-------- TEXT FOR ANALYSIS --------

Wall Street & the Middle Class
John Cassidy’s “What Good is Wall Street? from The New Yorker is full of great parts. Here’s one:
During the credit boom of 2005 to 2007, profits and pay reached unprecedented highs. It is now evident that the bankers were being rewarded largely for taking on unacknowledged risks: after the subprime market collapsed, bank shareholders and taxpayers were left to pick up the losses. From an economy-wide perspective, this experience suggests that at least some of the profits that Wall Street bankers claim to generate, and that they use to justify their big pay packages, are illusory.
At the end of his piece, Cassidy links the stagnation of the middle class, which accelerated in the 1980s, to the simultaneous rise of giant Wall Street investment banking houses, derivatives traders, etc. I don’t think this causation hypothesis is entirely inaccurate, but I would instead emphasize Cassidy’s idea of a lack of societal contribution — as evidenced but he title, that’s the best take-away from the article.

-------- DATA SHOWN --------

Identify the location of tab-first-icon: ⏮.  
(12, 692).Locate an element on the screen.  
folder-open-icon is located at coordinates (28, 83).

--------

- _PROBLEMS TO SOLVE_
• a. In the post on Wall Street and the middle class, who was left to pick up the losses after the subprime market collapsed?
• b. Extend the post on Wall Street and the middle class with a few sentences that follow on from its last line.

- _SOLVED PROBLEMS_
• a. Bank shareholders and taxpayers.

• b.
So, what is the deal with the stagnation of the middle class? Krugman would attribute it to the loss of “strong unions, a high minimum wage, and … progressive tax system” that produced a broader distribution of wealth in the 40s and was dismantled in the 80s. I don’t disagree, but I think a force more powerful than government policies underlies the stagnation.
Certainly, the general declining trend of the US since the 1980s (punctuated by bubbles, growth, busts) is extraordinarily multifactorial, but I think Gladwell’s The Risk Pool points to an extremely important, always overlooked factor: our aging population.
This relation between the number of people who aren’t of working age and the number of people who are is captured in the dependency ratio.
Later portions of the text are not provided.